|NORTH TO ALASKA (1960)
||[May. 19th, 2009|10:34 pm]
I spent five days with my parents a couple of weeks ago because my dad's birthday and Mother's Day were close together. During my time at home I unintentionally did a double feature of what I call "Big Stars in Little Westerns". I grew up knowing my dad didn't like John Wayne (and Bogart). Lately he's come around and been on a John Wayne kick. That's one reason he bought this obscure title from the $5 bin at Wal-Mart. The other reason is that the title song was a hit in Taiwan back in the day. My dad had never seen the movie though. |
I centered my interest on the fact that Henry Hathaway was the director. Hathaway's one of those solid, studio-stable directors who specialized in mid-budget genre pics. (John Sturges, director of Last Train from Gun HIll, the second half of this double feature, was another.) Hathaway was an exemplary action director; he shot my favorite part of How the West Was Won, a white-knuckle sequence involving a train that is more effective than nearly anything being made today.
The general gist of North to Alaska is that two buddies Sam (Wayne) and George (Stewart Granger) have struck it rich with their Alaskan gold mine. George has a fiance in Seattle but he needs to stay with the mine. He asks Sam to fetch her with the news that George is now a millionaire. When Sam finds her, she's already married and long forgotten about George. That night, Sam meets a beautiful French prostitute named Angel (the lovely Capucine) and decides to take her back to George instead. Meanwhile there's a sniveling grifter who keeps trying to weasal the mine away from Sam and George.
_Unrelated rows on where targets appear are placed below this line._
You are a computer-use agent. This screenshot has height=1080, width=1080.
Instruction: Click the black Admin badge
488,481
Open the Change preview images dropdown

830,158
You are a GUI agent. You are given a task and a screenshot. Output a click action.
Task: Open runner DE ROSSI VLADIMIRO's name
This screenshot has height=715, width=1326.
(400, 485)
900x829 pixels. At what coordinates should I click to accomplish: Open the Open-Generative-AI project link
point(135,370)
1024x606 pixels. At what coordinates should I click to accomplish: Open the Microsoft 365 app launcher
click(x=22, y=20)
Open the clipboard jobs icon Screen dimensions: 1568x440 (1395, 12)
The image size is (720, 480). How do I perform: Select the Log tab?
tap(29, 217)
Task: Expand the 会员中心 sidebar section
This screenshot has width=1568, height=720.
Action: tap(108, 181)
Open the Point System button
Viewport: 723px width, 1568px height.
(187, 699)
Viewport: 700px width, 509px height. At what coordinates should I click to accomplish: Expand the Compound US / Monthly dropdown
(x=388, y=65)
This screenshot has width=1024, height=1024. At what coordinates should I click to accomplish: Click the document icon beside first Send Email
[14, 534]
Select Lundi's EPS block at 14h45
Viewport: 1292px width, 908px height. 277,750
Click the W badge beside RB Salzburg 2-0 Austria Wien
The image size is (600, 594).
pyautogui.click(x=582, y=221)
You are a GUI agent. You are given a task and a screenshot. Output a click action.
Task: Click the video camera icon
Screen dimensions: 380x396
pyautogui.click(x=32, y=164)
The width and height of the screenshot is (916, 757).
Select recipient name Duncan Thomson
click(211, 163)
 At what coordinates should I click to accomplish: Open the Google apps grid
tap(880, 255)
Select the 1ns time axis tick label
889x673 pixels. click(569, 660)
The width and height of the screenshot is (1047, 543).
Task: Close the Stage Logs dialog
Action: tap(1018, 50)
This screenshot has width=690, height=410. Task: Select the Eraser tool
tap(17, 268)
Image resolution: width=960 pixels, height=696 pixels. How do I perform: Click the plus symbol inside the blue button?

The film starts promising enough. We get the aforementioned theme song which segues almost immediately into a massive bar brawl. Here's where Hathaway shows his strengths as an action director: geography is clear, the characters are kept distinct, little gags here and there accompany the action, and the environment is used to full effect. Unfortunately, this is the only scene in the film where Hathaway seems to be paying attention. But even this scene is tonally off with the rest of the film. This scene is like the Keystone Kops or Looney Tunes, replete with a machine that bangs out carnival music, goofy sound effects and John Wayne mugging it cross-eyed. The rest of North to Alaska, meanwhile, is a mix of situational comedy and drama.
The script is unceasingly uneven, as if the writer had been drinking as hard as John Wayne's character while he was outlining. It really feels like they shot the first draft. More time and more ideas could have given each character a goal (only the grifter has one). The actual characterization seems to have been left entirely to the actors. There is an hour's worth of plot padded out to two hours so what we get are some painfully lame scenes. (Though I don't complain about Capucine's bath, during which I detected a nipple. Alert the Breen Office!) Once Angel arrives in Alaska, all that's needed are a few sequences of dramatic irony before things should get tied up neatly. Those ideal few scenes last about an hour. Then about ten minutes from the end, the grifter is reintroduced. In quick succession, the whole town breaks out in fistfights until our leads laugh away their problems and the grifter gets yanked off to jail. Huh? And those are all the problems before the more serious issue of male chauvinism can be thrown down.
North to Alaska is for Wayne, Capucine and Hathaway purists only. The first third is tolerable, promising even, but the wheels really fall off when Sam and Angel arrive in Alaska with a whole lot of luggage and no story.